The study found seven in 10 organizations were targeted by BEC attacks in the past year and nearly a third (29%) experienced successful breaches.

Ransomware attacks also surged, according to the Arctic Wolf survey, with 45% of respondents reporting incidents in the last 12 months, up from the previous year. The majority (86%) of these ransomware attacks included successful data exfiltration.

Meanwhile, transparency in breach disclosures is becoming more common due to regulatory pressures.

Two-thirds (66%) of the organizations that suffered data breaches in the last year publicly disclosed the incidents, while 30% informed only the affected parties.

Navigating new compliance demands requires ample time and resources for IT teams to digest information and implement proper strategies to meet those guidelines, said Ian McShane, Arctic Wolf vice president of managed detection and response (MDR).

“However, managing cybersecurity incidents is far more of a concern in our current threat landscape,” McShane added. One of the biggest challenges is ensuring that an organization is catching cybersecurity incidents when they occur in real-time.

The research found that nearly half (48%) of organizations identified a successful breach within their environment in the last 12 months, However, McShane noted that does not inversely mean that 52% of organizations did not suffer a breach. “Within that 52%, we can infer that some organizations either lack the needed technology to identify indicators of a breach or lack the expertise to recognize evidence of a breach,” he said.

Cyber Insurance Finds Broad Adoption

Cyber insurance has become a critical component of risk management. Only 5% of organizations opt out of coverage. The majority (66%) have active policies, and nearly a third (29%) are in the process of obtaining or planning to acquire coverage this year.

McShane said like other kinds of liability insurance, organizations should look at cyber insurance to transfer part of their risk to an insurance carrier in the event of a cyber incident or breach. “To assess insurance needs, organizations can look at things like weighing the cost of premiums to their actual risk,” he said.

For example, significant downtime on production lines due to an attack could prove costly—as is the potential reputation hit stemming from a data leak.
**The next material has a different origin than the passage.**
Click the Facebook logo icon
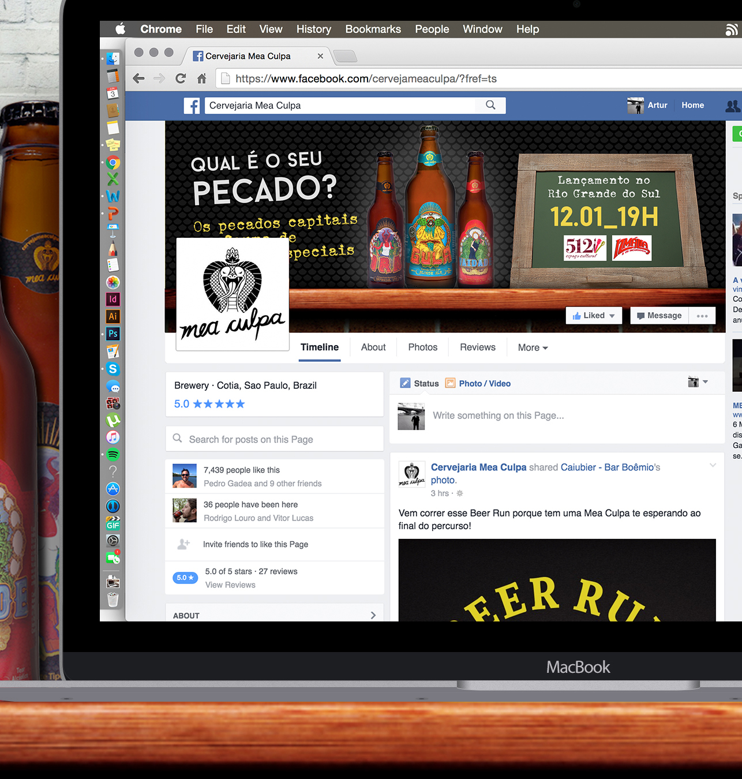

When assessing cyber insurance needs, it is important to understand the organization’s cybersecurity posture. “Insurers need to know that customers are not inviting undue risk by neglecting common sense security practices,” McShane said.

Threat actors try to understand the technologies and educational procedures IT security leaders put in place. As part of the recon or exfil, an attacker often looks for proof that an organization has a robust cyber insurance policy. “It’s not much of a stretch to assume that this info can be gathered through OSINT,” McShane noted.

If an attacker knows the organization doesn’t have insurance and thus is more likely to pay up, the attacker will do as much as possible to indicate payment is the best option.

“On the other hand, if they know your organization has insurance and is more likely to just rebuild, they may cause as much disruption as fast as possible in the hopes that you’ll pay them instead,” McShane pointed out.

GenAI Prompts Focus on Usage Policies

The rise of GenAI has prompted a significant focus on usage policies, with 94% of organizations either having or planning to implement policies around GenAI and large language models (LLM) tools this year.

Nearly half of the survey respondents said they have a policy in place for AI use, while a third of respondents strictly forbid the use of AI tech in their environment.

“There is certainly a delicate balance between the benefits of adopting AI technology—of which there are many—and the potential security risks leaders must assess when implementing new LLM and generative AI tools,” McShane said. “There is no one-size-fits-all strategy to formalizing adoption and usage policies.”

McShane recommended organizations and IT security leaders identify the level of usage they are comfortable with and go from there.